Un vistazo a cómo el liderazgo femenino en Yango está dejando de ser la excepción para convertirse en la regla, moviendo no solo carros, sino la economía real del venezolano.

Hoy, las que están moviendo los hilos (y los volantes) de la movilidad en Venezuela tienen nombre de mujer y una visión que va mucho más allá de «llegar a la ubicación».

La oficina no es un búnker, es la calle

Lo de María Eugenia Pereda e Isabella Oropeza en la dirección de Yango no es un tema de «rellenar la cuota» para verse bien en el reporte anual.

Es estrategia pura. En un mercado tan rudo y cambiante como el nuestro, donde un hueco en la vía o un bajón de luz te cambian los planes en cinco minutos, la sensibilidad para humanizar la tecnología es un game changer.

No se trata solo de que el algoritmo funcione; se trata de entender que detrás de cada viaje hay una mamá que necesita buscar al chamo al colegio o una profesional que no puede perder tiempo.

Ese «ampliar referentes» del que hablan es, básicamente, decirnos que el techo de cristal en Venezuela se rompe manejando, programando y tomando decisiones pesadas.

El «tigrito» que se volvió carrera

Lo que más me llamó la atención es el testimonio de las socias conductoras como Nayarit o Eloína. En este país somos expertos en el multitasking, pero lograr que el trabajo se adapte a tu vida y no al revés es el verdadero lujo.

  • Independencia real: No es solo ganar plata, es decidir que hoy a las 3:00 pm te desconectas porque tienes un acto escolar.
  • Plata en mano: Como dice Eloína, la liquidación inmediata es música para los oídos de cualquier venezolano.
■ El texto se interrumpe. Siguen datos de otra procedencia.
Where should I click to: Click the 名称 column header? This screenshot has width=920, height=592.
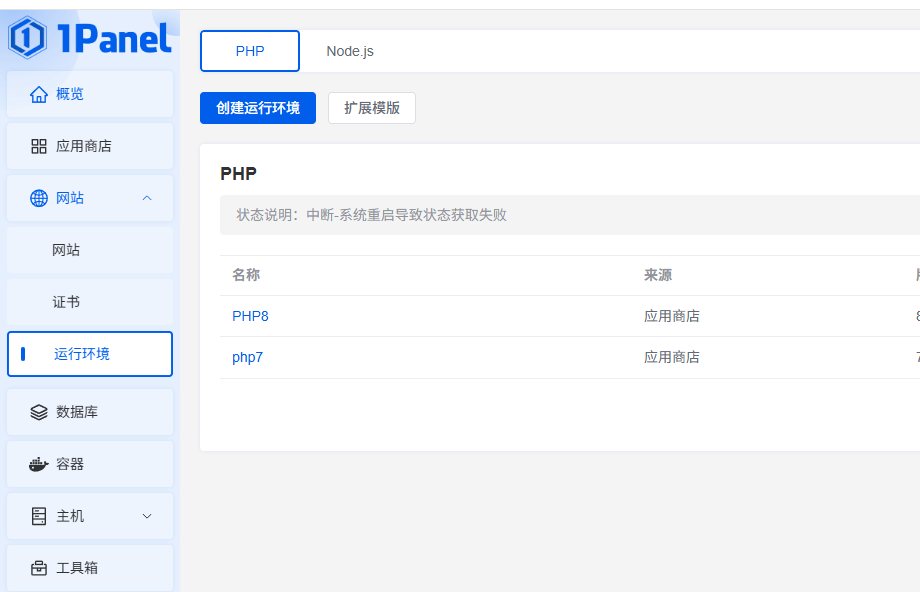click(x=246, y=275)
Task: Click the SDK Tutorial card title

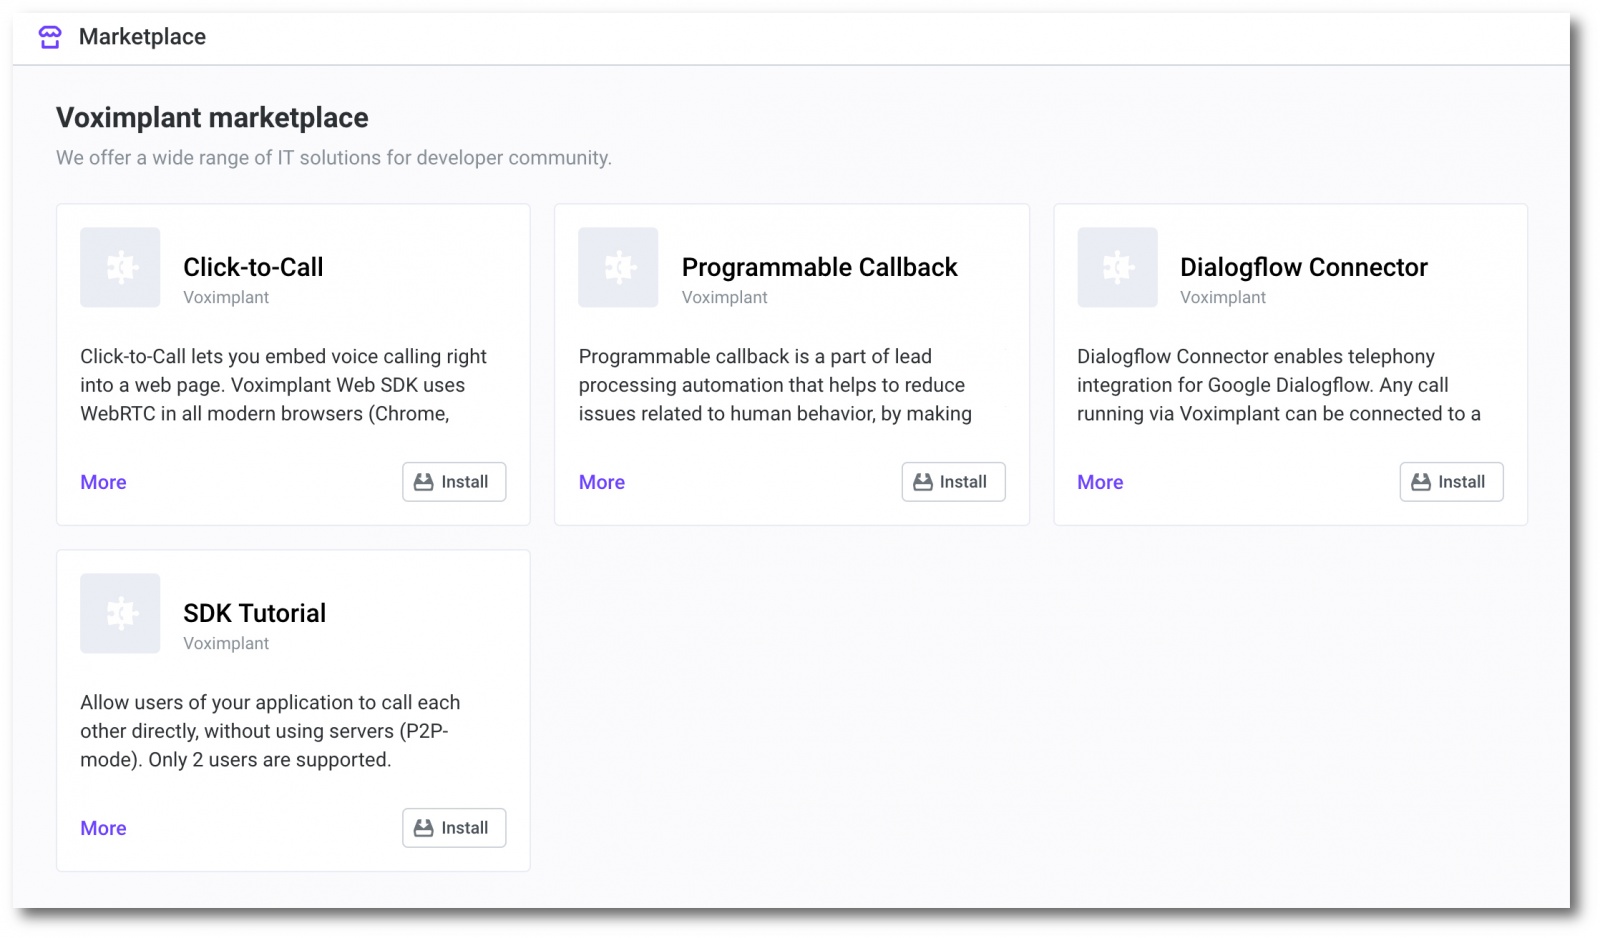Action: click(x=254, y=613)
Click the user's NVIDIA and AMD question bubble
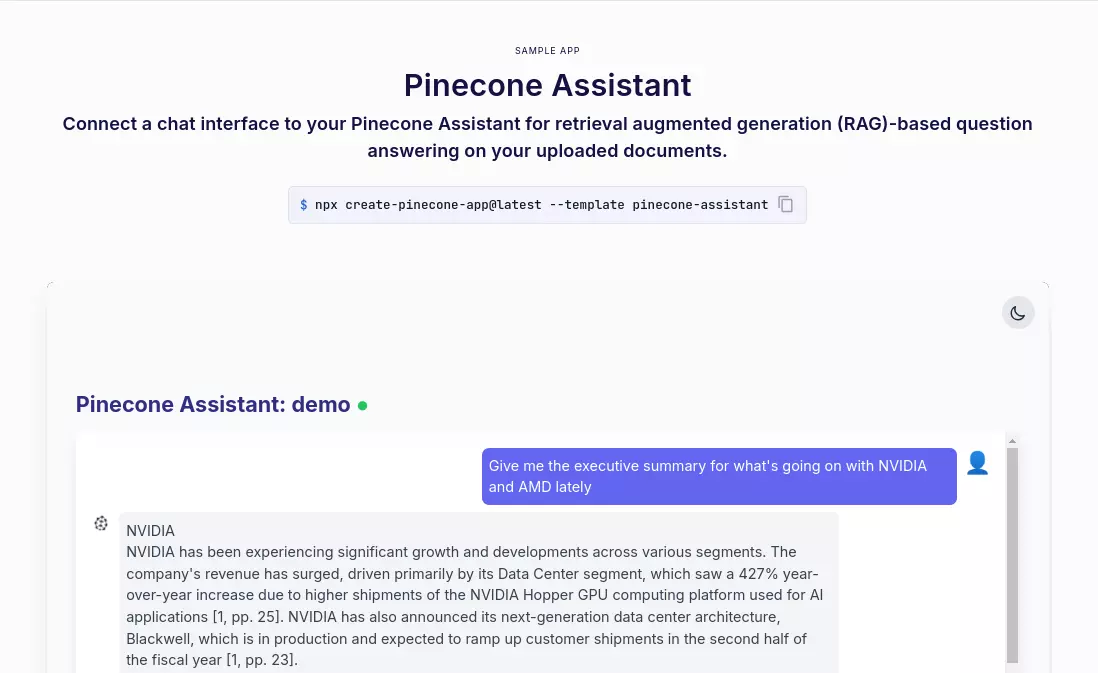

Aquí el «vuelve mañana» no paga las cuentas.
  • Seguridad sin cuentos: El botón de pánico y el monitoreo no son adornos; son la red de seguridad para que salir a trabajar no sea un deporte de riesgo.

Menos flores, más autonomía

Al final del día, lo que estamos viendo es una transformación de la «matatigueros» a la «micro-empresaria».

La tecnología de Yango está sirviendo de puente para que muchas mujeres dejen de pedir permiso y empiecen a pedir paso. Ya no es «ayudar en la casa», es liderar su propia economía con un teléfono y un tanque lleno.